Yüklenicinin muayene kabul komisyonuna verdiği malzemeye ilişkin AYIP İHBARI-İHBAR EDİLMESİ ,cihazın kabul edilemeyecek şekilde ayıplı olduğu ileri sürüldüğü gibi, davalı şirket tarafından yapılan onarımın da gereği gibi yapılmadığı ileri sürülerek, davalıya ödenen iş bedelinin; davalı şirkete ise ödenen onarım bedelinin iadesi

Tarafların açıklamaları ve dosya kapsamındaki faturalar birlikte değerlendirildiğinde; davacının gemisine montajı yapılan otopilot cihazının 4.043.860.000 TL ( 4.043,86 YTL ) bedel karşılığı davalılardan F.Mahmut tarafından teslim ve montaj işinin ‘yapıldığı ve davacıyla bu yüklenici arasında Borçlar Kanunu’nun 355. maddesi hükmünde tanımlandığı üzere “sözlü” eser sözleşmesinin kurulmuş olduğu; diğer davalı şirketin ise, sadece cihazın bakım ve tamirini yaptığı ve 637,20 YTL bedeli davacıdan tahsil ettiği sonucuna varılmaktadır.
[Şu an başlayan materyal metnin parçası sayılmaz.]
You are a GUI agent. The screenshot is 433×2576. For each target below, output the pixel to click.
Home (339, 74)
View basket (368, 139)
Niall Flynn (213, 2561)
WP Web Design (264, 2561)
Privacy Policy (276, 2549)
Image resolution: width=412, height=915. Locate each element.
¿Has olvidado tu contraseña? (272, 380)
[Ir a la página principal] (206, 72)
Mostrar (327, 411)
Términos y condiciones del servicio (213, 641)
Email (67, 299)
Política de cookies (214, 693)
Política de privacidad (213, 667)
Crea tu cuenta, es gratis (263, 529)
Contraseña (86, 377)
Davada, sözleşme konusu cihazın kabul edilemeyecek şekilde ayıplı olduğu ileri sürüldüğü gibi, davalı şirket tarafından yapılan onarımın da gereği gibi yapılmadığı ileri sürülerek, davalı F.Mahmut’a ödenen iş bedelinin; davalı şirkete ise ödenen onarım bedelinin iadesi istenmektedir.
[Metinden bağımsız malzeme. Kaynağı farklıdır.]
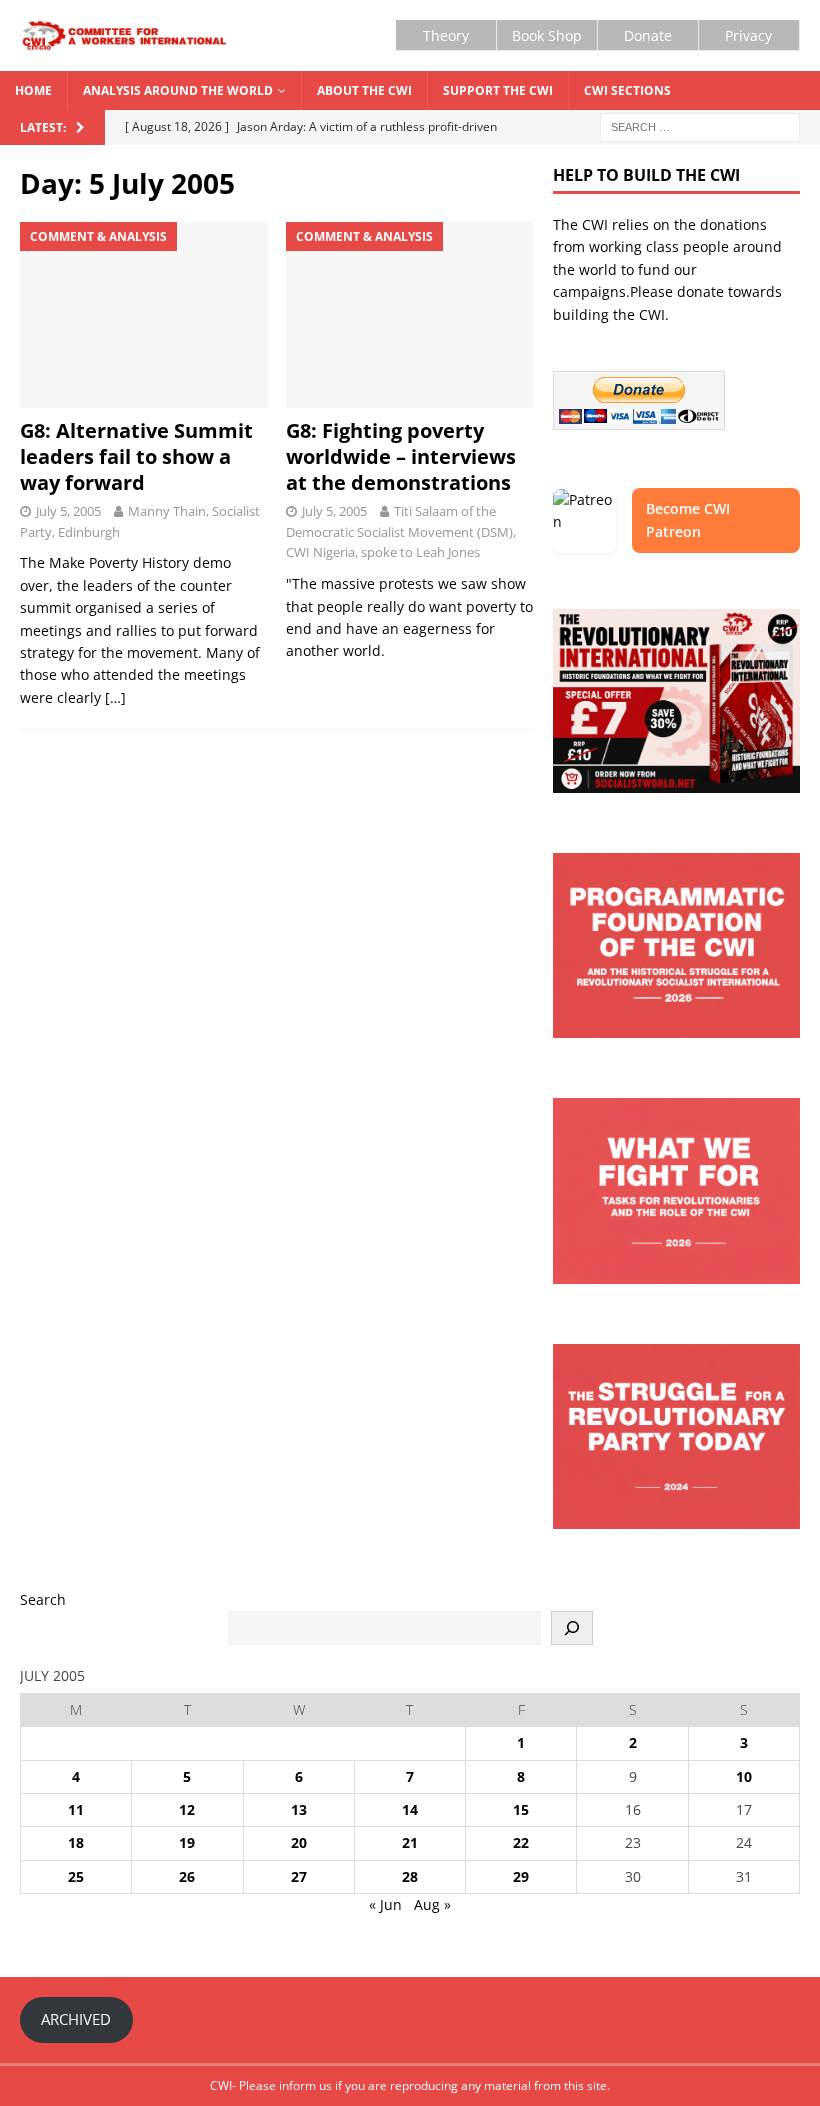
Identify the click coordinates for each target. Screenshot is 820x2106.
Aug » (432, 1904)
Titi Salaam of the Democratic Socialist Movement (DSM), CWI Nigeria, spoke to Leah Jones (401, 532)
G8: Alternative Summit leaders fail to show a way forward (136, 456)
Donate (648, 35)
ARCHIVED (76, 2019)
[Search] (572, 1628)
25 (76, 1876)
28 (410, 1876)
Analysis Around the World (178, 90)
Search (43, 1599)
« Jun (385, 1904)
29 (521, 1876)
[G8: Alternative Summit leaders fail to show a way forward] (144, 315)
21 (410, 1842)
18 (76, 1842)
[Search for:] (700, 126)
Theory (446, 35)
Ayıp, bir malda ya da eserde sözleşme ve yasa hükümlerine göre normal olarak bulunması gereken niteliklerin bulunmaması ya da bulunmaması gereken bozuklukların bulunmasıdır. Başka bir anlatımla ayıp, eşyanın normal niteliklerden ayrılmasıdır. Eserin tesliminden sonra iş sahibi, işlerin olağan gidişine göre imkan bulur bulmaz eseri gözden geçirmek ve ayıpları varsa derhal yükleniciye bildirmek zorundadır. Ters durumda yüklenici her türlü sorumluluktan kurtulmuş olur. Ancak kasten sakladığı ayıplarla usulüne uygun yapılan gözden geçirmede fark edilmeyecek ayıplar için yüklenicinin sorumluluğu devam eder. Eğer, meydana getirilen eserin teslim alındığı sırada usulüne uygun yapılan gözden geçirme ile var olan kusurları görülmemiş ise, ortada gizli bir ayıbın olduğu kabul edilir. Ayıp sonradan ortaya çıkarsa, iş sahibi öğrenir öğrenmez yükleniciye bildirmek zorundadır. Yüklenicinin iş sahibine olan borçlarına aykırı olarak imalini yüklendiği eserin ayıplı olması durumunda; açık ayıplarda Borçlar Kanunu’nun 359., gizli ayıplarda ise 362. maddeleri hükümlerine uygun olarak ihbarda bulunduğu takdirde, iş-eser sahibi, aynı Kanun’un 360. maddesinde tanınan hakları kullanabilir. Somut olayda; sözleşme konusu cihaz üzerinde bilirkişi incelemesi yapılmadan ayıp ihbarı yapılmış ise, süresinde olup olmadığı araştırılmadan, varsa ayıbın derecesi saptanmadan iş bedelinin ve onarım bedelinin davalı şirket ile F.Mahmut’tan müteselsilen tahsiline mahkemece karar verilmesinde isabet görülmemiştir.

Diğer yandan, davası kabul edilen alacağa mahkemece uygulanan temerrüt faizinin nevi ve oranının da mahkemece gösterilmemiş ve temerrüt tarihinin saptanmamış olması, kabul şekli bakımından da doğru değildir.

O halde, mahkemece yapılacak iş, süresinde ayıp ihbarı yapılmışsa, sözleşme konusu cihaz üzerinde uzman bilirkişi aracığıyla inceleme yapılarak cihazdaki ayıpların ve davalı şirket tarafından yapılan onarımın ayıplı olup olmadığının; ayıplı ise, derecesinin belirlenmesi ve Borçlar Kanunu’nun 360. maddesine göre davacının hangi seçimlik hakkını kullanabileceğinin tespiti ve varılacak sonuca göre davalı şirket ile F.Mahmut hakkında ayrı ayrı hüküm kurulmasından ibaret olmalıdır (15. HD. 24.6.2008, 2466/4205).